Selain soal informasi yang terbatas, Ully juga menekankan ketimpangan sosial yang membuat perbedaan antara pasien TB perempuan dan laki-laki.
“Perempuan punya tantangan lebih besar. Ada kasus yang dia semangat minum obat, dia mau sembuh meski kondisinya tidak berdaya, sudah di kursi roda gitu. Tapi, karena suaminya bilang tidak, dia berhenti minum obat. Karena kan minum obat itu efek sampingnya juga berat. Karena minum obat ia tidak bisa menjaga anak, masak, melayani suami, dan segala macam.
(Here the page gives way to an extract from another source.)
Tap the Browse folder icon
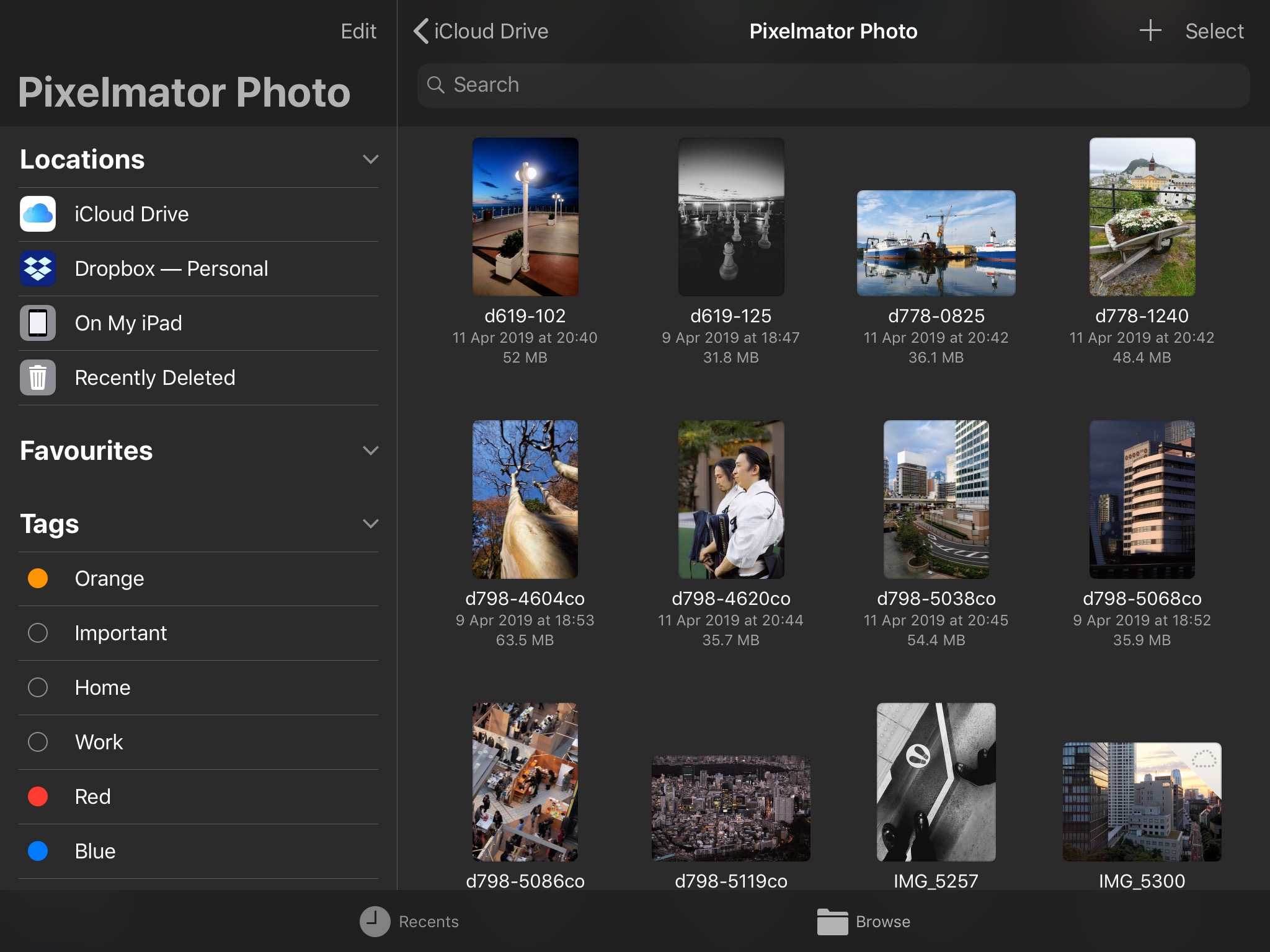 pos(832,922)
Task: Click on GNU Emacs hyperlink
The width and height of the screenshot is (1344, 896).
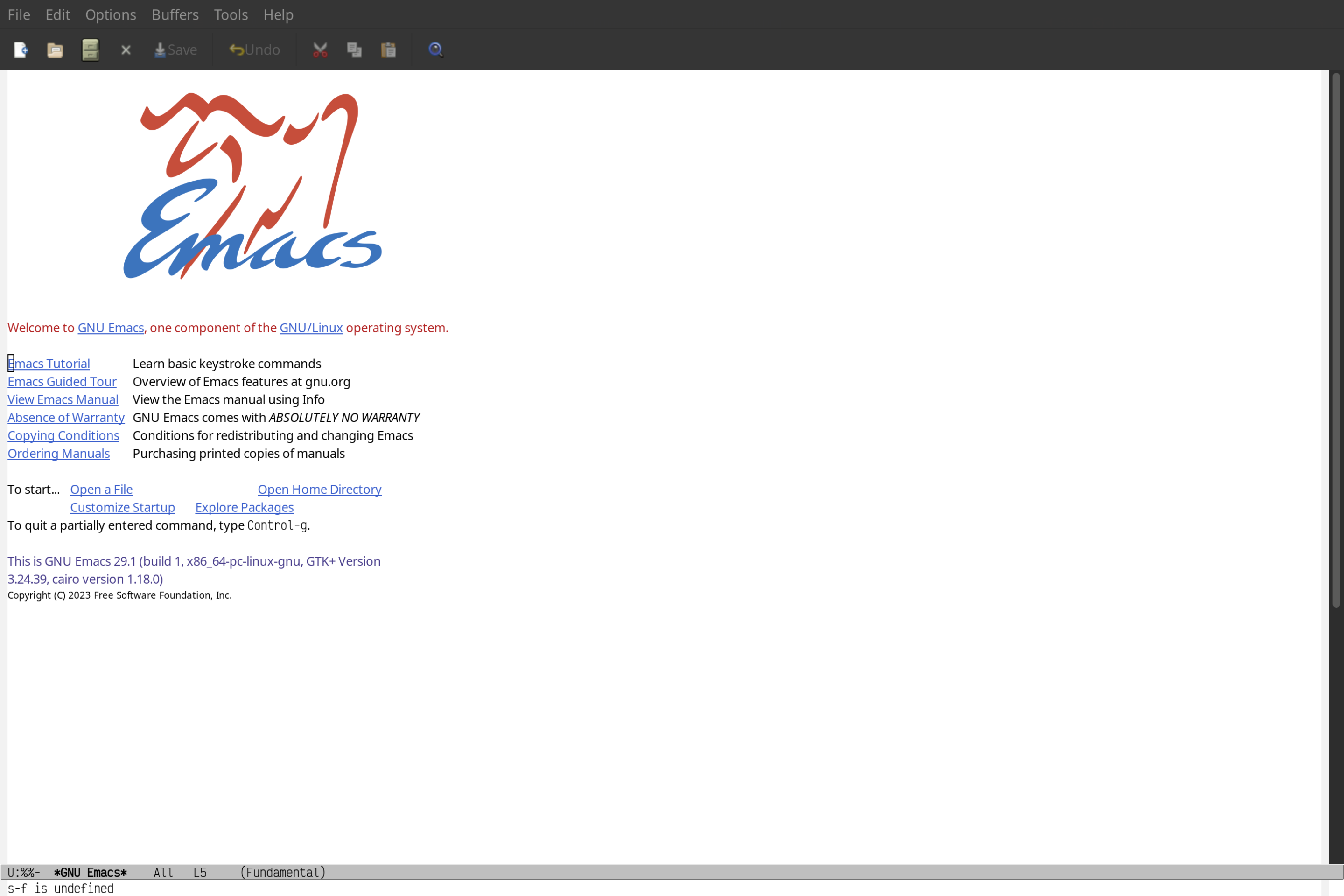Action: pyautogui.click(x=110, y=327)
Belum lagi yang mendapat stigma dari keluarga suami, disebut tidak bisa mengurus anak dengan baik, dan lain-lain,” ungkapnya.
Nurul Nur Azizah, ketua Divisi Gender, Anak, dan Kelompok Marjinal AJI Jakarta menambahkan, belenggu-belenggu gender membuat perempuan berpotensi tidak meneruskan pengobatan sampai betul-betul sembuh.
“Perempuan terkondisikan secara lingkungan dan sosial sehingga posisinya membuatnya lebih riskan. Sayangnya, media belum banyak mengeksplorasi bagaimana perempuan dengan kerentanan tersendiri harus berjuang dengan pengobatan TB. Masih banyak yang bisa digali,” imbuhnya.
Siti Nadia Tarmizi, Direktur Pencegahan dan Pengendalian Penyakit Menular Langsung Kementerian Kesehatan mengamini pernyataan Nurul.
“Sebenarnya penderita TB itu mengalami beberapa hal. Misalnya, buruh yg TB, itu masih ada perusahaan yang mem-PHK buruh tersebut. Belum lagi, penderita TB itu butuh waktu cuti selama 2 minggu untuk dia mengakses pengobatan secara baik. Tapi, perusahaan tidak mau memberi itu. Padahal, setelah 2 minggu kan dia bisa bekerja kembali. Isu seperti ini juga menarik diangkat,” ucapnya.
Jurnalis yang meliput isu tuberkulosis dengan perspektif HAM dan kesetaraan gender akan memberi afirmasi terkait pemenuhan hak kesehatan para pengidap tuberkulosis khususnya bagi perempuan, anak-anak, dan kelompok rentan. Perspektif HAM dan kesetaraan gender yang utuh akan memandu cara berpikir jurnalis dalam menghasilkan berita yang tidak stigmatisasi dan mendiskriminasi pengidap tuberkulosis.
Untuk itulah, AJI Jakarta bersama POP TB mendorong para jurnalis berkarya dengan membuka kesempatan fellowship bertema “ TB dalam Perspektif HAM dan Kesetaraan Gender”. Fellowship berupa beasiswa peliputan yang diberikan pada 10 orang jurnalis terpilih yang telah mengirimkan proposal karyanya. Kriteria yang dipakai oleh tim penilai adalah (1) tema, (2) ketajaman angle, (3) kedalaman usulan liputan, (4) dampak bagi publik, (5) keterwakilan daerah, (6) keseimbangan gender, dan (7) kemampuan jurnalistik peserta.